Goal: Rewrite the data below so that every "Audiobook Review" becomes "Audio Review", leaving everything else unchanged.

[Dataset items]

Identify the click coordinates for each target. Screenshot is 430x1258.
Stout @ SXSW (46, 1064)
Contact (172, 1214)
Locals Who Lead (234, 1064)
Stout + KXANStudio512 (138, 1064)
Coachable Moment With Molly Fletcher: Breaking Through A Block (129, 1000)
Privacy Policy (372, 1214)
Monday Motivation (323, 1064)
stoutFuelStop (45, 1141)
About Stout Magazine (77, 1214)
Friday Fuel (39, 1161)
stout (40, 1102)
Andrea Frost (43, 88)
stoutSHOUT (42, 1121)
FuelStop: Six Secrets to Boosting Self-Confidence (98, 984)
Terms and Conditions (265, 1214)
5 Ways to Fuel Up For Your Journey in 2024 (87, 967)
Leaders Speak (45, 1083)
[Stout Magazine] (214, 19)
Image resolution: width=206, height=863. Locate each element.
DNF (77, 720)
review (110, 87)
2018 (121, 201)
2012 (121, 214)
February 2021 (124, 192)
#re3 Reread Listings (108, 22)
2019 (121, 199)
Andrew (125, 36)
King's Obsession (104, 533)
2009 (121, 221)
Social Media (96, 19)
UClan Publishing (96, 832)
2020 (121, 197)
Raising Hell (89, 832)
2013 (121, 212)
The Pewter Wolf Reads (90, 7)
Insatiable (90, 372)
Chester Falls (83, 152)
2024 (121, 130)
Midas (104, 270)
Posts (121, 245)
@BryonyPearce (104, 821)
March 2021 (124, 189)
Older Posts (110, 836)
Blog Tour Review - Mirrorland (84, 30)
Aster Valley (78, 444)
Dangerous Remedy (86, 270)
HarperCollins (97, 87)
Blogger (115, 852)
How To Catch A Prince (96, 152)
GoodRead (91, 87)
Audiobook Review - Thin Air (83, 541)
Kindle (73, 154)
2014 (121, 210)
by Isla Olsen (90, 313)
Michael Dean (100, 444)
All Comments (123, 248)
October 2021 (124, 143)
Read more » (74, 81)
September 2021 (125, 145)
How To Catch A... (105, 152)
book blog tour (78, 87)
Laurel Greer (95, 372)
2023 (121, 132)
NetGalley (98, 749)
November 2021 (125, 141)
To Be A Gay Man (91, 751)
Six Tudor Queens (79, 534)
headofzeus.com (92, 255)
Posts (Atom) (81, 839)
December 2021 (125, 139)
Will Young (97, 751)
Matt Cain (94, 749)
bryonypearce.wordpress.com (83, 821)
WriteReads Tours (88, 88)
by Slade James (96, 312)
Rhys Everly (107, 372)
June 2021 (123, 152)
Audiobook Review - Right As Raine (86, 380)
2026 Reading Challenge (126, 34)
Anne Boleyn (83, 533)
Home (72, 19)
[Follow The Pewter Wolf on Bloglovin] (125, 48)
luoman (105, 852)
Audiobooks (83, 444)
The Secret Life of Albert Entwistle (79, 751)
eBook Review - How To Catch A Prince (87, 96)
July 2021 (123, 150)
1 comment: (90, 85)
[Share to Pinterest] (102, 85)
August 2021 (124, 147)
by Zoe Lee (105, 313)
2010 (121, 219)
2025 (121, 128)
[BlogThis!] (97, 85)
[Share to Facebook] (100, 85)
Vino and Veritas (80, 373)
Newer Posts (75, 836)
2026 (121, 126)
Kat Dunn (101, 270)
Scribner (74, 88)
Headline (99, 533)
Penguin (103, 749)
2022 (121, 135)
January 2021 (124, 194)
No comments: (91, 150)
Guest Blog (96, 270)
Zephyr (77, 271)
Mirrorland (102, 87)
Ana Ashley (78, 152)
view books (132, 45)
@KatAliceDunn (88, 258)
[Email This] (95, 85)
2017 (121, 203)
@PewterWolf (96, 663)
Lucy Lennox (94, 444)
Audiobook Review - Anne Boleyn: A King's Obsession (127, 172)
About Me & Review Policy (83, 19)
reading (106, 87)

Task solution:
Identify the click coordinates for each target. Screenshot is 430x1258.
Stout @ SXSW (46, 1064)
Contact (172, 1214)
Locals Who Lead (234, 1064)
Stout + KXANStudio512 (138, 1064)
Coachable Moment With Molly Fletcher: Breaking Through A Block (129, 1000)
Privacy Policy (372, 1214)
Monday Motivation (323, 1064)
stoutFuelStop (45, 1141)
About Stout Magazine (77, 1214)
Friday Fuel (39, 1161)
stout (40, 1102)
Andrea Frost (43, 88)
stoutSHOUT (42, 1121)
FuelStop: Six Secrets to Boosting Self-Confidence (98, 984)
Terms and Conditions (265, 1214)
5 Ways to Fuel Up For Your Journey in 2024 (87, 967)
Leaders Speak (45, 1083)
[Stout Magazine] (214, 19)
Image resolution: width=206, height=863. Locate each element.
DNF (77, 720)
review (110, 87)
2018 (121, 201)
2012 (121, 214)
February 2021 (124, 192)
#re3 Reread Listings (108, 22)
2019 (121, 199)
Andrew (125, 36)
King's Obsession (104, 533)
2009 (121, 221)
Social Media (96, 19)
UClan Publishing (96, 832)
2020 (121, 197)
Raising Hell (89, 832)
2013 (121, 212)
The Pewter Wolf Reads (90, 7)
Insatiable (90, 372)
Chester Falls (83, 152)
2024 (121, 130)
Midas (104, 270)
Posts (121, 245)
@BryonyPearce (104, 821)
March 2021 (124, 189)
Older Posts (110, 836)
Blog Tour Review - Mirrorland (84, 30)
Aster Valley (78, 444)
Dangerous Remedy (86, 270)
HarperCollins (97, 87)
Blogger (115, 852)
How To Catch A Prince (96, 152)
GoodRead (91, 87)
Audio Review - Thin Air (83, 541)
Kindle (73, 154)
2014 (121, 210)
by Isla Olsen (90, 313)
Michael Dean (100, 444)
All Comments (123, 248)
October 2021 (124, 143)
Read more » (74, 81)
September 2021 (125, 145)
How To Catch A... (105, 152)
book blog tour (78, 87)
Laurel Greer (95, 372)
2023 (121, 132)
NetGalley (98, 749)
November 2021 (125, 141)
To Be A Gay Man (91, 751)
Six Tudor Queens (79, 534)
headofzeus.com (92, 255)
Posts (Atom) (81, 839)
December 2021 (125, 139)
Will Young (97, 751)
Matt Cain (94, 749)
bryonypearce.wordpress.com (83, 821)
WriteReads Tours (88, 88)
by Slade James (96, 312)
Rhys Everly (107, 372)
June 2021 (123, 152)
Audio Review - Right As Raine (86, 380)
2026 Reading Challenge (126, 34)
Anne Boleyn (83, 533)
Home (72, 19)
[Follow The Pewter Wolf on Bloglovin] (125, 48)
luoman (105, 852)
Audiobooks (83, 444)
The Secret Life of Albert Entwistle (79, 751)
eBook Review - How To Catch A Prince (87, 96)
July 2021 (123, 150)
1 comment: (90, 85)
[Share to Pinterest] (102, 85)
August 2021 (124, 147)
by Zoe Lee (105, 313)
2010 (121, 219)
2025 (121, 128)
[BlogThis!] (97, 85)
[Share to Facebook] (100, 85)
Vino and Veritas (80, 373)
Newer Posts (75, 836)
2026 (121, 126)
Kat Dunn (101, 270)
Scribner (74, 88)
Headline (99, 533)
Penguin (103, 749)
2022 (121, 135)
January 2021 (124, 194)
No comments: (91, 150)
Guest Blog (96, 270)
Zephyr (77, 271)
Mirrorland (102, 87)
Ana Ashley (78, 152)
view books (132, 45)
@KatAliceDunn (88, 258)
[Email This] (95, 85)
2017 (121, 203)
@PewterWolf (96, 663)
Lucy Lennox (94, 444)
Audio Review - Anne Boleyn: A King's Obsession (127, 172)
About Me & Review Policy (83, 19)
reading (106, 87)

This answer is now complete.